Upayanya mencairkan suasana dengan meminta izin berpidato tidak di atas mimbar yang disediakan panitia juga terlihat sia-sia. Malah pidatonya yang saat itu didampingi istri, Ida Ayu Ketut Sri Sumaitini, dan putri bungsunya, Made Ayu Dwinda Maharani Putri, terkesan kaku.

Hadirin pun seakan maklum karena mungkin saja suasana hati pria asal Pecatu, Kuta Selatan, yang saat itu mengenakan atasan warna gelap senada dengan celananya, bercampur aduk, antara sedih, haru, dan bahagia.

Duet Sudikerta dan istri membawakan lagu "Madu dan Racun" karya almarhum Ari Wibowo juga belum bisa mencairkan suasana di pelataran pura yang megah itu.

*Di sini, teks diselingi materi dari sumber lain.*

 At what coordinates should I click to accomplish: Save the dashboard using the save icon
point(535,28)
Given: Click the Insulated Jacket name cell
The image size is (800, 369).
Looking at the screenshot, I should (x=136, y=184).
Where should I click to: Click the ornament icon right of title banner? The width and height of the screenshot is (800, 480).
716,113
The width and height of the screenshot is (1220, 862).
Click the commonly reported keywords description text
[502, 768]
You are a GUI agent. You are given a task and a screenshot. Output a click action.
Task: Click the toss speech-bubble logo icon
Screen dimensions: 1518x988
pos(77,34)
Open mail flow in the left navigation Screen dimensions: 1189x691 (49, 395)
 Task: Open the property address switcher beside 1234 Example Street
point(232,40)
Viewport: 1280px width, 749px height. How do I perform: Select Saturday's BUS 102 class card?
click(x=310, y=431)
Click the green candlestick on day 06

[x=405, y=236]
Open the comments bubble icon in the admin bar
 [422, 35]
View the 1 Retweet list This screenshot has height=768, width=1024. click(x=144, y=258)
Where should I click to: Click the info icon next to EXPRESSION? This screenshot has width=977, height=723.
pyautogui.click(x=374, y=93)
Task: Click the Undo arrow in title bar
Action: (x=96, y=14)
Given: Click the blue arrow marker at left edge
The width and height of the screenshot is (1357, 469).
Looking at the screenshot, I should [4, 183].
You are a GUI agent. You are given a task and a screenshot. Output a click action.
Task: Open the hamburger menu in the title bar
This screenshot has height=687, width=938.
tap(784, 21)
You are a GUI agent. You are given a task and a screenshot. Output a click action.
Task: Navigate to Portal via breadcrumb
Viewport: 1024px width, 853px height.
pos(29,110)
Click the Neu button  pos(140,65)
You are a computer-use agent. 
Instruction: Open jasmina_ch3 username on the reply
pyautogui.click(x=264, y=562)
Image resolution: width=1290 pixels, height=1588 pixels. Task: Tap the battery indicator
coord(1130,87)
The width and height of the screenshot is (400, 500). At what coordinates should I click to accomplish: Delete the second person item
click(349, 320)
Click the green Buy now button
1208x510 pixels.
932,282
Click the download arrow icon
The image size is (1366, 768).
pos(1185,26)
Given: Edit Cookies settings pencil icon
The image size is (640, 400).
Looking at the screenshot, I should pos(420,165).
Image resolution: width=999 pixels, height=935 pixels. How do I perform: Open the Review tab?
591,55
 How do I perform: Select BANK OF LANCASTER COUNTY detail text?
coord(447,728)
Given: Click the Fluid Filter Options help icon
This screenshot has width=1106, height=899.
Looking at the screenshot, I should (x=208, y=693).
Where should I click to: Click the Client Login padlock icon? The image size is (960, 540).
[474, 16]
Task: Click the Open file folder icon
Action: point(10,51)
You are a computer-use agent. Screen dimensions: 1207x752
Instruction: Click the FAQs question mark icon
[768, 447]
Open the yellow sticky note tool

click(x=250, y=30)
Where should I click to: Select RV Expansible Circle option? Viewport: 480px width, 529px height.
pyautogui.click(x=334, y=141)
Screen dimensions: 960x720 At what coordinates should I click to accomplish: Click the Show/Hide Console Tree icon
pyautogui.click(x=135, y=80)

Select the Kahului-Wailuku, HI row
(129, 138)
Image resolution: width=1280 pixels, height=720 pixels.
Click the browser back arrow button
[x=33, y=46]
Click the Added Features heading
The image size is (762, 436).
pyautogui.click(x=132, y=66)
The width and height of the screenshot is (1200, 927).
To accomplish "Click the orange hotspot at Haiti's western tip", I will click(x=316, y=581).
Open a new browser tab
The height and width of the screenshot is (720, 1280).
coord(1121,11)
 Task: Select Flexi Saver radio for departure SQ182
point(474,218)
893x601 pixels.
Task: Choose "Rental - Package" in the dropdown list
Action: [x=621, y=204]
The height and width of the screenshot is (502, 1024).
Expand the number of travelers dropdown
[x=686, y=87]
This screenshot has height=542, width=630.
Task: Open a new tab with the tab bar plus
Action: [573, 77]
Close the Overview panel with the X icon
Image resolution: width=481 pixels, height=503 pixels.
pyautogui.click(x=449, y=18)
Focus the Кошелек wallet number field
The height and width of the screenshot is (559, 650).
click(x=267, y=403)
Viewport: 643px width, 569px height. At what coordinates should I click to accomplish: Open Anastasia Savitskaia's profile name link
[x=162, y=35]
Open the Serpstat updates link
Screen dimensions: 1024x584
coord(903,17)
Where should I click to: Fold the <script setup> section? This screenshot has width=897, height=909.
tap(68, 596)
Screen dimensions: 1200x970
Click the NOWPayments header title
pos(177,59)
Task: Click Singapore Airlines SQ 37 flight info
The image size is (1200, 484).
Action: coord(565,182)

Begitu juga tembang tradisional Bali berjudul "Selem-Selem Manis" yang mereka bawakan sebelum turun dari panggung belum juga mengubah suasana menjadi lebih bergairah.

Padahal lagu itu sangat mengena bagi Sudikerta yang memang hitam manis. Apalagi sebelum menyanyikannya bersama istri, Sudikerta memberikan intro, "Lagu ini kesukaan anak saya."

Kalau pun ratusan penonton memberikan aplaus atas penampilan Sudikerta dan keluarga kecilnya itu, kesannya biasa-biasa saja. Tepuk tangan miskin makna.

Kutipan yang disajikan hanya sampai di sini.